Signs of Love si pone come cinema indie 2.0, allo stesso tempo però si sottrae al flusso di coscienza, affronta il suo universo narrativo con piglio maggiormente europeo che americano, sfuggendo quasi sempre dall’ottimismo, dalla visione della vita come viaggio verso la speranza.
La regia della Fuller è molto intima, eppure discreta, non schiaccia i suoi protagonisti, ma li segue quasi con timidezza, mentre cercano di sopravvivere ad una vita segnata dalla mancanza di una prospettiva, sotto quel sole pallido che si staglia su palazzi in disfacimento, dentro stanze stagnanti e piene di squallore.
Dylan Penn è strano, con quel suo viso allungato, quasi da roditore che cerca una briciola di pietà, quel fisico magro e sgraziato e per questo perfetto assieme alla sua espressività, a quegli occhi disperati per questo personaggio, a questo ragazzo.
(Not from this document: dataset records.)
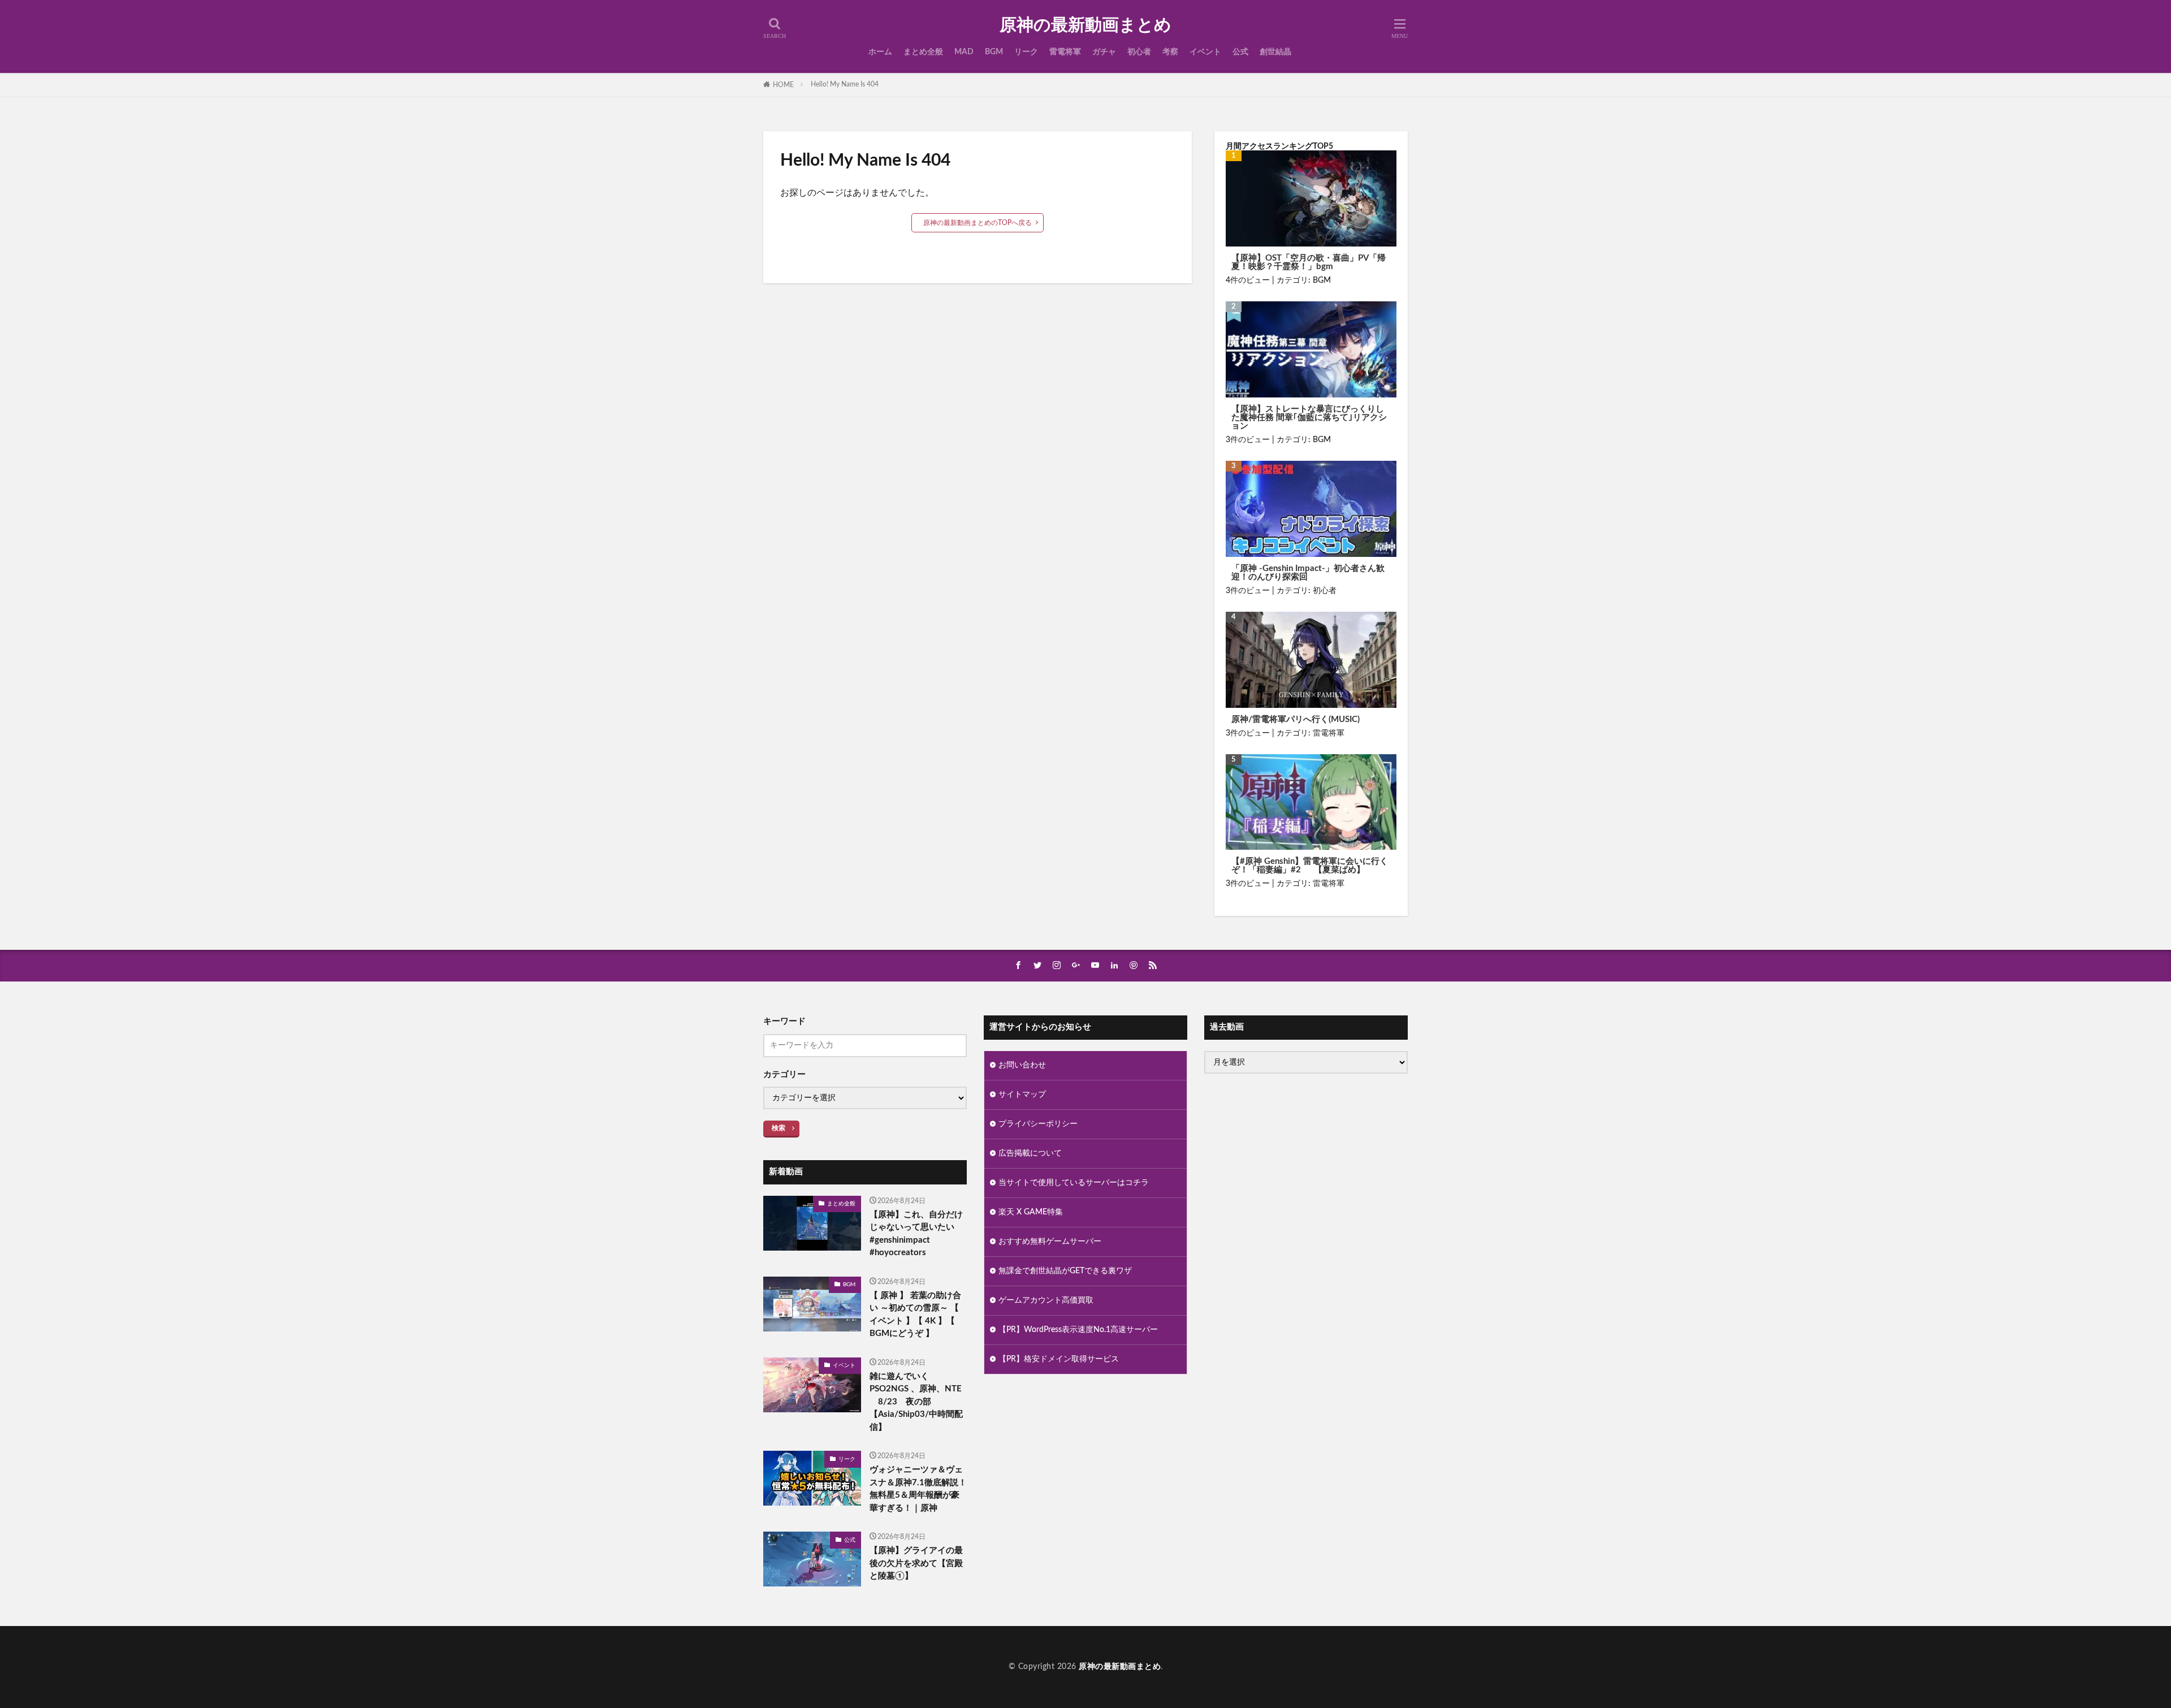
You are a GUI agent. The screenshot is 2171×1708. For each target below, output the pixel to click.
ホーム (880, 52)
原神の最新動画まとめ (1085, 25)
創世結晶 (1275, 52)
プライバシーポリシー (1038, 1124)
Ha una presenza scenica anche superiore alla bellissima sorella, creatura sensuale pure quando è così ammantata di egoismo e perfidia come qui, perfetto ritratto di tante ragazze madri imbruttite dalla vita.
Bravissima anche Zoe Sidel, bellezza molto particolare, personaggio interpretato benissimo, quello di una ragazza sensibile, non così vulnerabile come sembra, ma capace piuttosto di capire il cuore che quel ragazzo disperato ha dentro di sé, ribelle verso la classe sociale di cui fa parte non per noia ma per empatia e senso della misura.
Signs of Love non riesce forse ad ampliare il proprio spettro semantico, manca qualcosa, una scena, un significato, una svolta che vada oltre ciò che vediamo, ma pure senza questo rimane un film molto ben congegnato e soprattutto coinvolgente, non ricattatorio.
Rimane il dubbio su cosa il film avrebbe potuto essere con un po’ più di ambizione oltre a quella di creare questo racconto della generazione disperata, ma anche così, è un film diverso dalla retorica con cui la gioventù di oggi viene sovente ritratta.